Tuesday, June 9, 2020

Halsey's Typhoon by Bob Drury and Tom Clavin

Halsey's Typhoon by Bob Drury and Tom Clavin
322 pages / 10 hrs, 38 mins

"December 1944, the Pacific Theater. General Douglas MacArthur has vowed to return to the Philippines. He will need the help of Admiral William "Bull" Halsey's Pacific Fleet. But at the height of the invasion, Halsey's ships are blindsided by a typhoon of unprecedented strength and scope. Battleships are tossed like toys, fighter planes are blown off carriers, destroyers are capsized, and hundreds of sailors are swept into the rolling, shark-infested sea.

"Only now, thanks to documents that have been declassified after 60 years and scores of firsthand accounts from survivors, can the story finally be told.

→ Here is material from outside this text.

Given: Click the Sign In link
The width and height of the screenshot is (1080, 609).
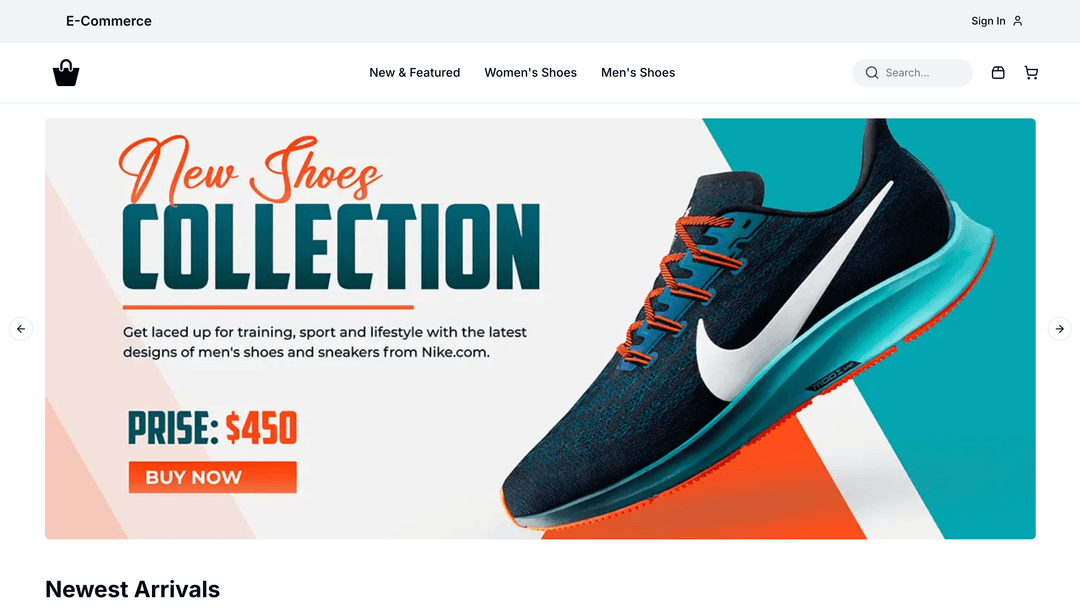Looking at the screenshot, I should pyautogui.click(x=988, y=21).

Informed by years of rigorous research and narrated with the immediacy of an action movie, Halsey's Typhoon is an enthralling true tale of courage and survival against impossible odds and one of the finest untold World War II sagas of our time."  --from the publisher

Wow, what an incredible experience that must have been.  There were 790 seamen lost in the typhoon or from exposure to the elements as they waited to be rescued.  President Gerald Ford and Senator John McCain's grandfather were two of the survivors.  The story is well written and mostly understandable for people unfamiliar to wartime jargon, like me.  Wikipedia has a decent article on the event: https://en.wikipedia.org/wiki/Typhoon_Cobra .  I give this one four out of five stars.

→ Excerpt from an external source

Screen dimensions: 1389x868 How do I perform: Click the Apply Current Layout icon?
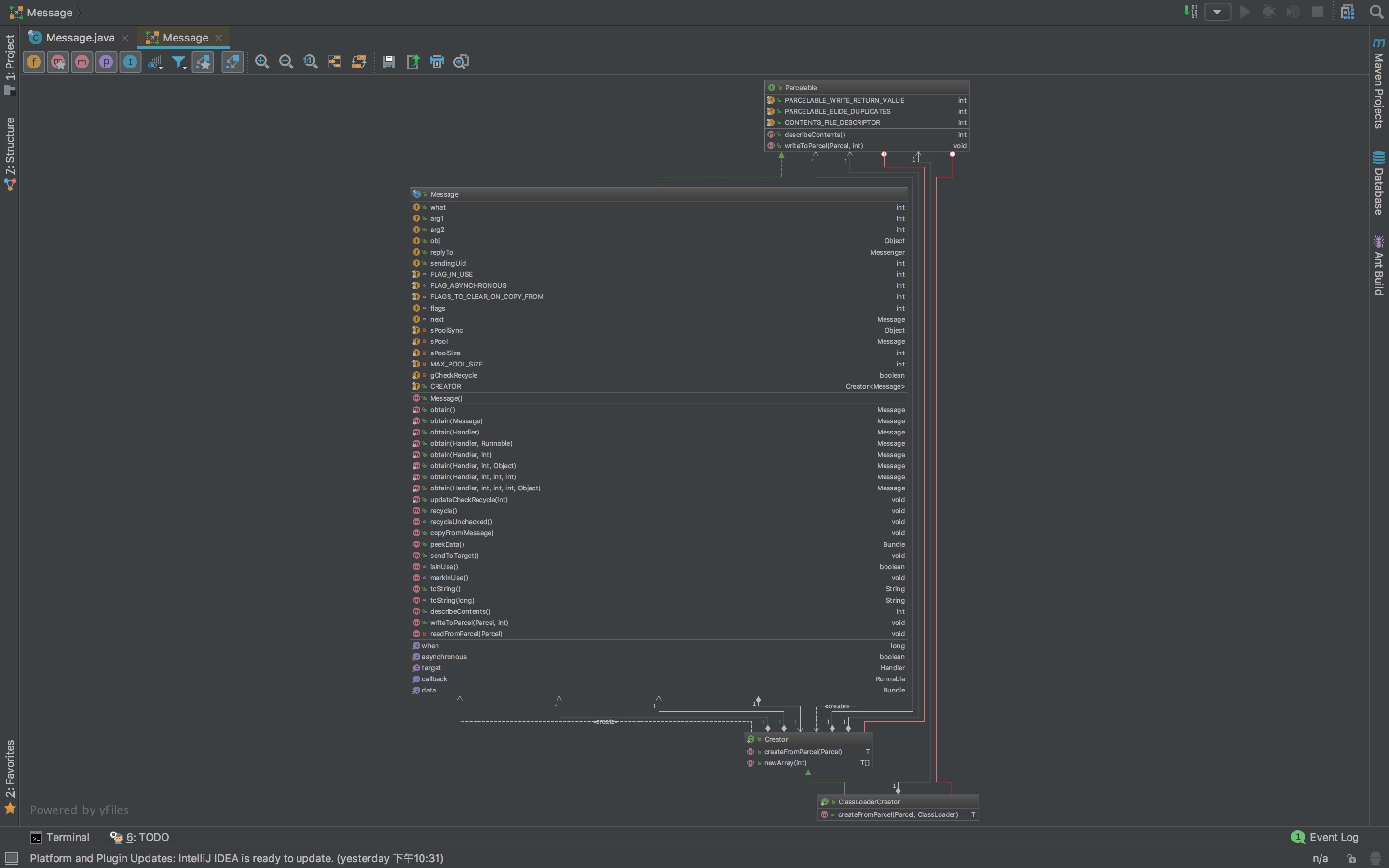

Thursday, February 27, 2020

All Blood Runs Red: the legendary life of Eugene Bullard-boxer, pilot, soldier, spy by Phil Keith with Tom Clavin

All Blood Runs Red: the legendary life of Eugene Bullard-boxer, pilot, soldier, spy by Phil Keith with Tom Clavin
352 pages

"Eugene Bullard lived one of the most fascinating lives of the twentieth century. The son of a former slave and an indigenous Creek woman, Bullard fled home at the age of eleven to escape the racial hostility of his Georgia community. When his journey led him to Europe, he garnered worldwide fame as a boxer, and later as the first African American fighter pilot in history.

"After the war, Bullard returned to Paris a celebrated hero. But little did he know the dramatic, globe-spanning arc of his life had just begun.

"All Blood Runs Red is the inspiring untold story of an American hero, a thought-provoking chronicle of the twentieth century and a portrait of a man who came from nothing and by his own courage, determination, gumption, intelligence and luck forged a legendary life."  --from the publisher

What an amazing person! I'd like to have half his adventurous spirit. The authors do a great job relating his story and putting it in context of world events. I give it four out of five stars.